[Stored entries]
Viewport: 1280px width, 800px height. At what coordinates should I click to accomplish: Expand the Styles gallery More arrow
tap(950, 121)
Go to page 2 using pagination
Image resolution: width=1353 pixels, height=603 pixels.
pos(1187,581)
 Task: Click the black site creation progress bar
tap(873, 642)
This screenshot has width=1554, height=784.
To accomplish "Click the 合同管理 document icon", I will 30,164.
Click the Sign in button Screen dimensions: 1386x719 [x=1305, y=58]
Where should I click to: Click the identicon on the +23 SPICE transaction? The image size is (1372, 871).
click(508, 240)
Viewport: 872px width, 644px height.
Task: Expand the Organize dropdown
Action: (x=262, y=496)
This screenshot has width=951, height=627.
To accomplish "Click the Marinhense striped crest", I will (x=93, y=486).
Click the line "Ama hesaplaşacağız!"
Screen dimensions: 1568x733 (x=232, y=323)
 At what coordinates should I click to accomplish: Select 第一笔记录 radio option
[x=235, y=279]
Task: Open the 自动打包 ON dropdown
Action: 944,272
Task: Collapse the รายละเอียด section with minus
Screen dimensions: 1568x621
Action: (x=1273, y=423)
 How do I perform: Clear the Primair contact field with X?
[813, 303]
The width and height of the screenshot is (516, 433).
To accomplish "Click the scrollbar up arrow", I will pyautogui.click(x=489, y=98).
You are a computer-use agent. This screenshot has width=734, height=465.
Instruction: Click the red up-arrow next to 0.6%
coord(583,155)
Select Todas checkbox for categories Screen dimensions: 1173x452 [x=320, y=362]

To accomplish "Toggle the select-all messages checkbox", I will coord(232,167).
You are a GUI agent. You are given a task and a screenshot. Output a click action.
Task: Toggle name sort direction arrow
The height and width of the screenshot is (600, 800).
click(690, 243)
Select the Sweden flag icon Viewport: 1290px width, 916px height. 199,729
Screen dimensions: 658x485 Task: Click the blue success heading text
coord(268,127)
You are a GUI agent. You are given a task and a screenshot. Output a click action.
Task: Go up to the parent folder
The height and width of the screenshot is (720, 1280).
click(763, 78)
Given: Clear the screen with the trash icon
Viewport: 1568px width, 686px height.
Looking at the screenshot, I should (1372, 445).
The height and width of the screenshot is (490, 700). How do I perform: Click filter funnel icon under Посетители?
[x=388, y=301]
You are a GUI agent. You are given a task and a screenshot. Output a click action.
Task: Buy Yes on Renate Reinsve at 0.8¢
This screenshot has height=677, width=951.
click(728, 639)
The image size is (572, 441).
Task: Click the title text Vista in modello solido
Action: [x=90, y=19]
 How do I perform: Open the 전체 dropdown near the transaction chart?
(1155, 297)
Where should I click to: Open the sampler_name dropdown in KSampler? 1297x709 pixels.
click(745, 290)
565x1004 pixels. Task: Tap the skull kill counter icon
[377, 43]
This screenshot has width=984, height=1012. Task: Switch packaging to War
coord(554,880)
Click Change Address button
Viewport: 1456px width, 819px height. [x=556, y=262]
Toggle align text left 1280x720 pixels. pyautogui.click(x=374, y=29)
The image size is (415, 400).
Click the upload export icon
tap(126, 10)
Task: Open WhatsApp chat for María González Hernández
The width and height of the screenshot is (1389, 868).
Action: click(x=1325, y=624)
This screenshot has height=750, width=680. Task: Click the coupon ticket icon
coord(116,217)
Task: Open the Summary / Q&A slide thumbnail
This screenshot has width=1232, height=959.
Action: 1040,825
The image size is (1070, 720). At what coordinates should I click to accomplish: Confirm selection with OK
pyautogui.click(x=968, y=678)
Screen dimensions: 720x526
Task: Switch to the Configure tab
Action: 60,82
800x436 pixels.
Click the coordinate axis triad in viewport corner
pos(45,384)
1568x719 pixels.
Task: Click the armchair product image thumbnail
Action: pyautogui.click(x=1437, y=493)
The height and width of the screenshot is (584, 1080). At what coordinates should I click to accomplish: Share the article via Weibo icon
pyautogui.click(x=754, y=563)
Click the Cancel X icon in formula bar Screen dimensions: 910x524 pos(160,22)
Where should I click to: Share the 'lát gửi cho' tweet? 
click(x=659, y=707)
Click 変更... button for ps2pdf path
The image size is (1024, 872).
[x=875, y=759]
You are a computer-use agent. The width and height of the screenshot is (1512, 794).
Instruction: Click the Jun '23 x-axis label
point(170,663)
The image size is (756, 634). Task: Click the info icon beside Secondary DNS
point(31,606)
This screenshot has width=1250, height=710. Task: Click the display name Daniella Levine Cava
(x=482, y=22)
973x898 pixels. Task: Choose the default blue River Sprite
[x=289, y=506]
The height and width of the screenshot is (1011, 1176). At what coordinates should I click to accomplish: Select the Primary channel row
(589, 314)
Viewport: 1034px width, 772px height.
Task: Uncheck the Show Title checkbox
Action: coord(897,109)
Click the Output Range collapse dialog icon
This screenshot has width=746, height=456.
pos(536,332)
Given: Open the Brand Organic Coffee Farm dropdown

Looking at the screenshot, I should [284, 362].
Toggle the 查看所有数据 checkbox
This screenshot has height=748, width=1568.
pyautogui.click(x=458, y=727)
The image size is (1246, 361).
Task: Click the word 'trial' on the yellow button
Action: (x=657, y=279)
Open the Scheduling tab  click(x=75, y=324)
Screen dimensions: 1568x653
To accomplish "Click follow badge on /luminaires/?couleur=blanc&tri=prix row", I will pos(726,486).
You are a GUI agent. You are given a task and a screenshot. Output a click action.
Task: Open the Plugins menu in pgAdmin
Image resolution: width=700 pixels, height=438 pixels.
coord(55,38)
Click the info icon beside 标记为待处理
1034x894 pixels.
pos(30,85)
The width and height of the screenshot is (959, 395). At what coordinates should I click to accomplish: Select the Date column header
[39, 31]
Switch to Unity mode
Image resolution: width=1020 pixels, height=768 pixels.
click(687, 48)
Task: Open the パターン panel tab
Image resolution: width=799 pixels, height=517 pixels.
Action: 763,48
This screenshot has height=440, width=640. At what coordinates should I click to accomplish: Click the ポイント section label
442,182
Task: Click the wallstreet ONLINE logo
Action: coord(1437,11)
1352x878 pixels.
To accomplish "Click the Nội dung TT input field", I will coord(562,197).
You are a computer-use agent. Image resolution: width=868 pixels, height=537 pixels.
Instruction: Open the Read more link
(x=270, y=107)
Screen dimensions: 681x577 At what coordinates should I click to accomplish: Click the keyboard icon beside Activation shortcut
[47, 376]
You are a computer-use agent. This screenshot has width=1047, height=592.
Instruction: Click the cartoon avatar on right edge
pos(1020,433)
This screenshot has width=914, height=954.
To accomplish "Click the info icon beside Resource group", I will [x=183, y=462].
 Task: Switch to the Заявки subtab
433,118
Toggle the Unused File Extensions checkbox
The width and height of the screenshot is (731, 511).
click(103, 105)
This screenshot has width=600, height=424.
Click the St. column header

> [Task]: Above are the entries. Copy exactly the part that opens with the line containing "Task: Open the Summary / Q&A slide thumbnail" and closes with the line containing "Click the Output Range collapse dialog icon", and no more.

> [Expected output]:
Task: Open the Summary / Q&A slide thumbnail
This screenshot has width=1232, height=959.
Action: 1040,825
The image size is (1070, 720). At what coordinates should I click to accomplish: Confirm selection with OK
pyautogui.click(x=968, y=678)
Screen dimensions: 720x526
Task: Switch to the Configure tab
Action: 60,82
800x436 pixels.
Click the coordinate axis triad in viewport corner
pos(45,384)
1568x719 pixels.
Task: Click the armchair product image thumbnail
Action: pyautogui.click(x=1437, y=493)
The height and width of the screenshot is (584, 1080). At what coordinates should I click to accomplish: Share the article via Weibo icon
pyautogui.click(x=754, y=563)
Click the Cancel X icon in formula bar Screen dimensions: 910x524 pos(160,22)
Where should I click to: Share the 'lát gửi cho' tweet? 
click(x=659, y=707)
Click 変更... button for ps2pdf path
The image size is (1024, 872).
[x=875, y=759]
You are a computer-use agent. The width and height of the screenshot is (1512, 794).
Instruction: Click the Jun '23 x-axis label
point(170,663)
The image size is (756, 634). Task: Click the info icon beside Secondary DNS
point(31,606)
This screenshot has width=1250, height=710. Task: Click the display name Daniella Levine Cava
(x=482, y=22)
973x898 pixels. Task: Choose the default blue River Sprite
[x=289, y=506]
The height and width of the screenshot is (1011, 1176). At what coordinates should I click to accomplish: Select the Primary channel row
(589, 314)
Viewport: 1034px width, 772px height.
Task: Uncheck the Show Title checkbox
Action: coord(897,109)
Click the Output Range collapse dialog icon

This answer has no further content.